Он уже почти достиг стены, когда деревянный навес, защищающий прилавки от дождя и снега, зашатался и с грохотом обрушился. По доскам немедленно побежали язычки пламени, и Дархон на мгновение задумался о том, откуда взялся этот огонь. И, кстати, как получается, что ветер дует как будто со всех сторон сразу? Надо будет спросить Алого... хотя все равно ни чёрта не объяснит, он сам не знает, как это у него выходит...

Впрочем, сейчас стоило подумать о чем-нибудь более актуальном. Например, о том, как выбраться из обреченного города живым.

Оба крыла храма уже лежали в развалинах; центральная часть, самая древняя и прочная, еще держалась. Раскаты грома беспрерывно следовали один за другим, и страшные толчки сотрясали землю. Первосвященник догадывался, что снаружи творится настоящий ад; но сейчас его совсем не волновало то, что происходит снаружи.

— Это было много лет... нет, много-много жизней назад. — Первосвященник полулежал, опираясь на локоть, склонив чело к безжизненному лицу своего умирающего врага. Силы оставляли его, и шелестящий голос был едва слышен в реве стихий; но сам он не слышал ничего, кроме своего голоса. — Я был приговорен к смерти... за что?.. неважно. В вечер перед казнью в камеру ко мне вошел священник; с собой он принес медное распятие с твоим изображением... Или нет, это был не ты... Неважно... Он долго рассказывал мне о тебе. Я был невежествен и до тех пор ничего не слышал о Боге; эта проповедь поразила меня в самое сердце. Когда священник умолк, я взял в руки распятие и обратился к тебе с такими словами: "Вижу, Господи, что мы с Тобой похожи: как я, Ты безмерно жесток, как я, одержим желанием власти; как я, Ты хотел бы видеть вокруг себя лишь склоненные головы рабов. Как я, Ты хитер и бесстрашен; Ты согласился пойти на муки и смерть, чтобы поработить людей Своими страданиями.

"Ты бредишь!" м воскликнул на это священник; но я продолжал.

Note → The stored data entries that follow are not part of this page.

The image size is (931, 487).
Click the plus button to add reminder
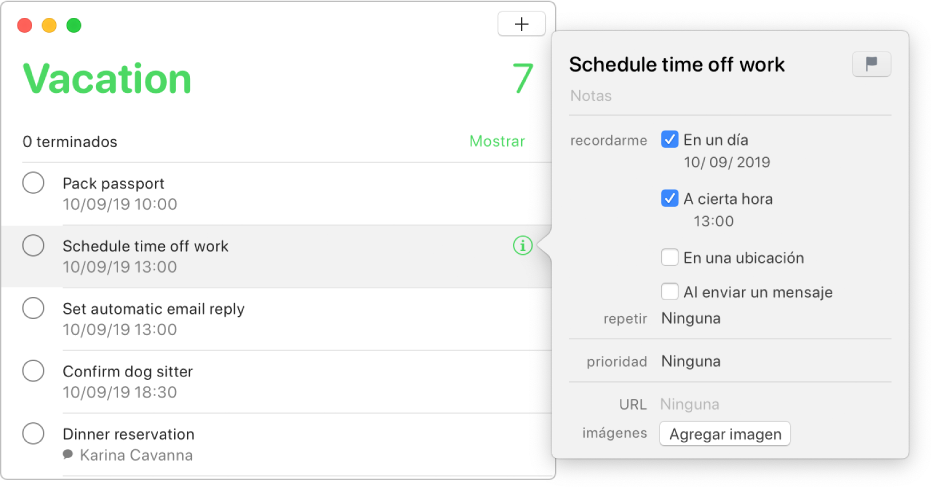521,24
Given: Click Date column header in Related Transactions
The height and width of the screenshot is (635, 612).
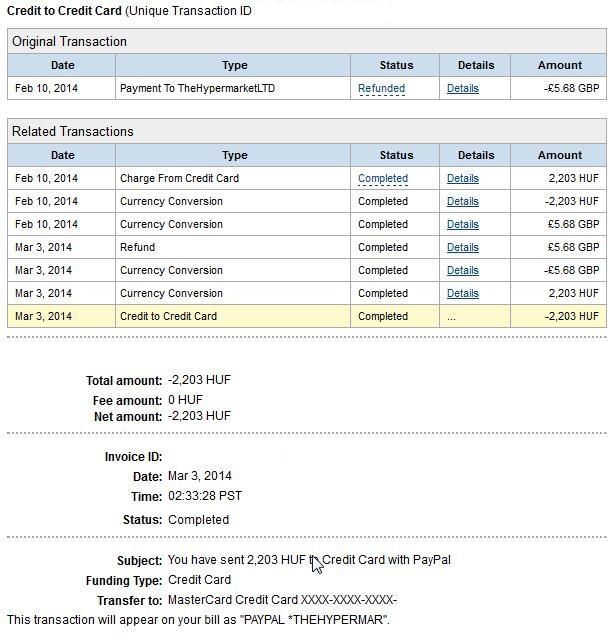Looking at the screenshot, I should (x=62, y=155).
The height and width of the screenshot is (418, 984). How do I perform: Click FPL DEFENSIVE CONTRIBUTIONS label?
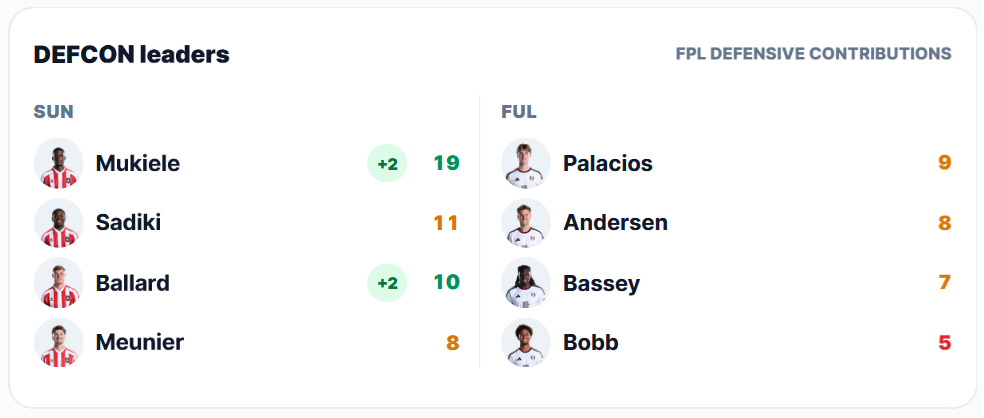(813, 54)
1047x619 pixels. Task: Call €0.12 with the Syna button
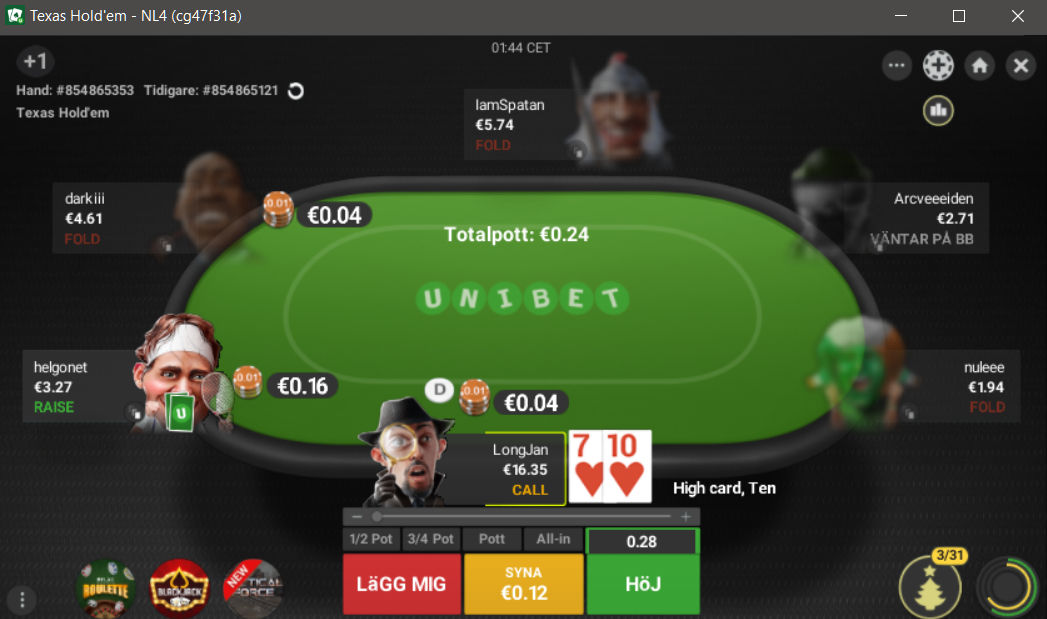coord(524,584)
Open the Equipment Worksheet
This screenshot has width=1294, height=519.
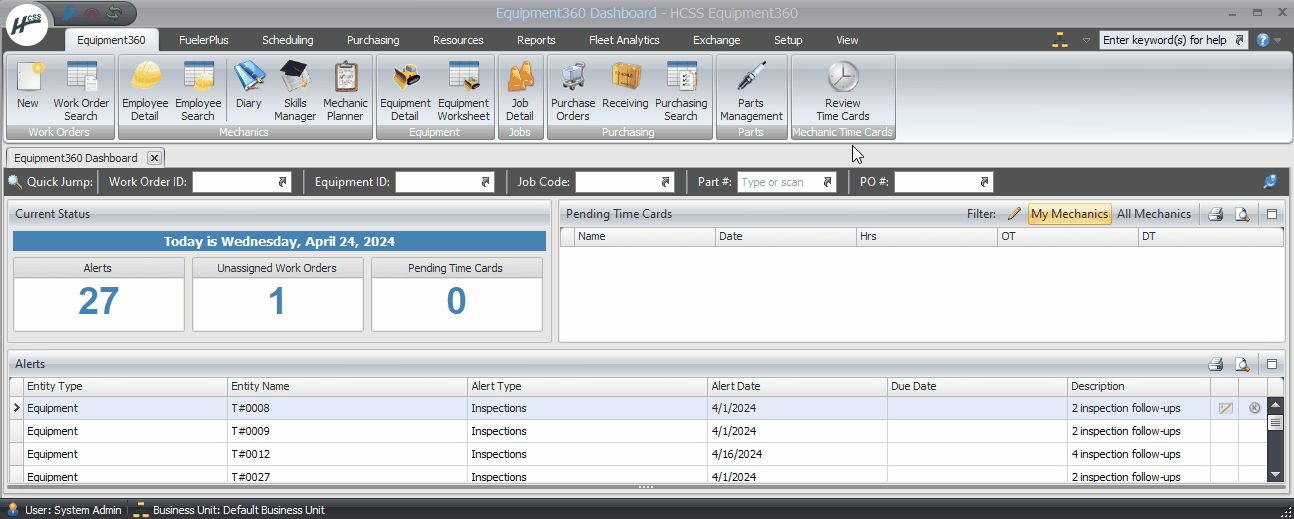463,90
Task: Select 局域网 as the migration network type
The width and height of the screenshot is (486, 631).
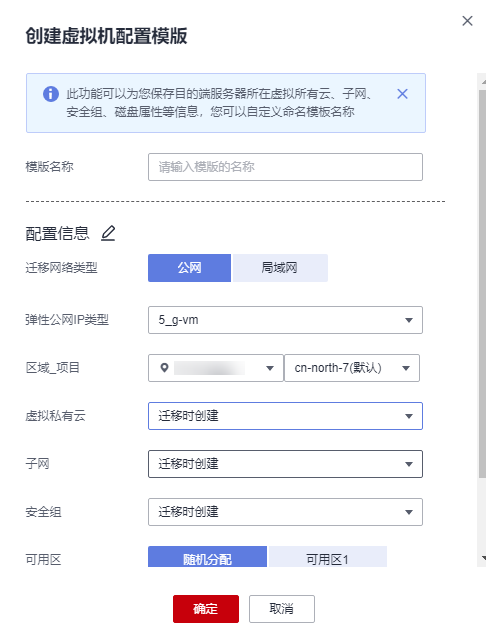Action: pos(280,268)
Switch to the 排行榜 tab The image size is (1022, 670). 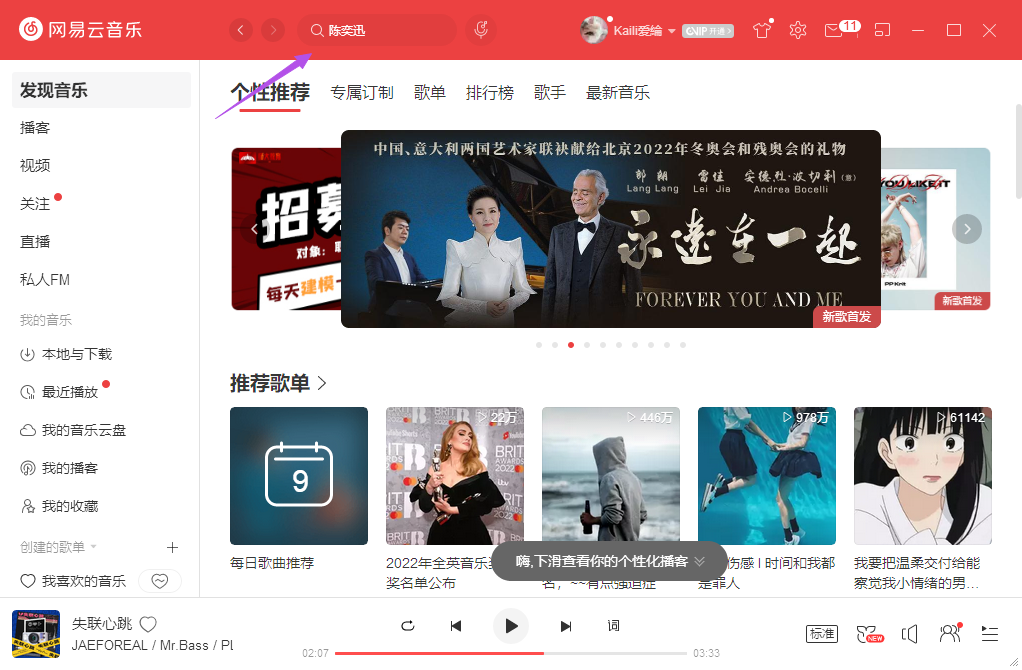489,92
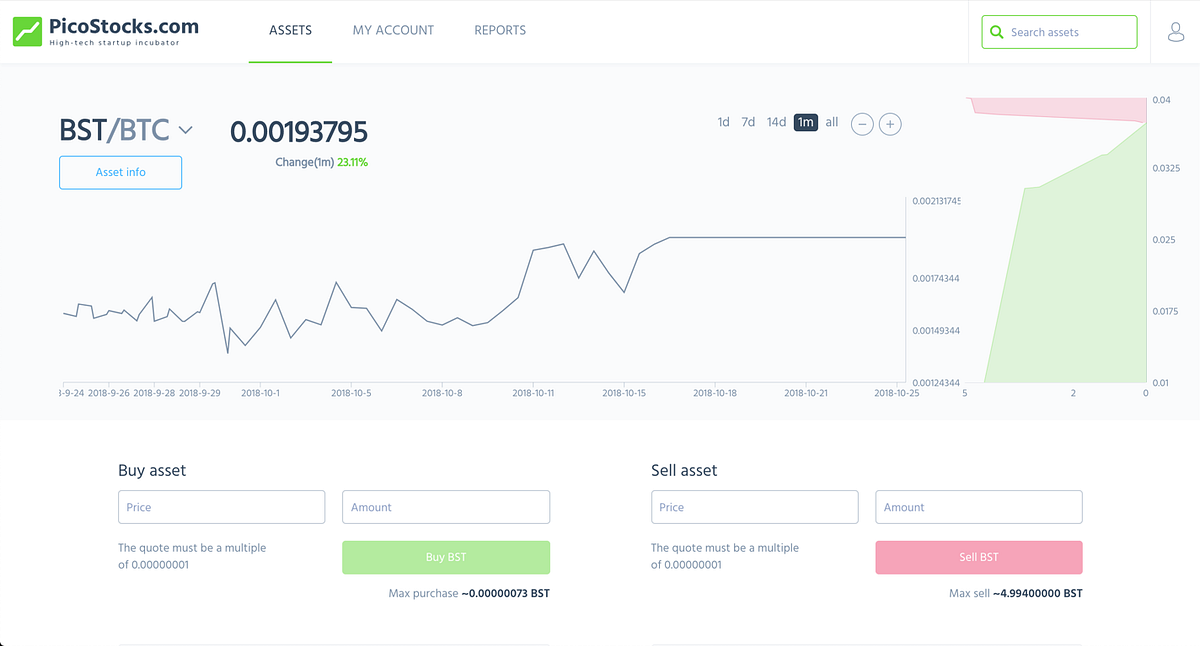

"Что, если нам с Тобою заключить договор: Ты поможешь мне выбраться отсюда и достичь власти, о которой я мечтаю — а я признаю Тебя своим властелином и не пожалею труда, чтобы приводить тебе новых и новых покорных овец?"

"Ты сумасшедший!" — воскликнул на это священник.

"Может быть", — ответил я и вонзил распятие ему в горло. Затем я переоделся в его рясу, накинул на голову капюшон, и так, не узнанным, вышел из темницы.

Первосвященник тяжело поднялся с пола; голос его окреп, налился силой, и сейчас он был уже вовсе не похож на умирающего.

— Прошло много лет; я выполнил свою часть договора, а Ты, Господи — Ты честно выполнил свою. Я получил всё, что хотел, и даже более. И вы думаете, — он простер руки, словно обращаясь к каким-то невидимым противникам, — вы думаете, что теперь я, словно жалкий баран из моего стада, испугаюсь смерти?

Он дико захохотал, и со всех сторон, вторя его смеху, послышался оглушающий гул. Здание оседало, стены крошились, мраморные плиты уходили в землю; первые глубокие трещины пересекли купол.

Первосвященник стоял посреди гибнущего храма, раскинув руки крестом.

— Я — сама смерть! — воскликнул он громовым голосом. — Я вечен!

Страшный удар обрушился на его голову; тело пронзила острая боль, и перед глазами вспыхнуло пламя. Он еще услышал чей-то страшный крик, и последним уголком гаснущего сознания успел понять, что кричит он сам. Затем наступила тьма.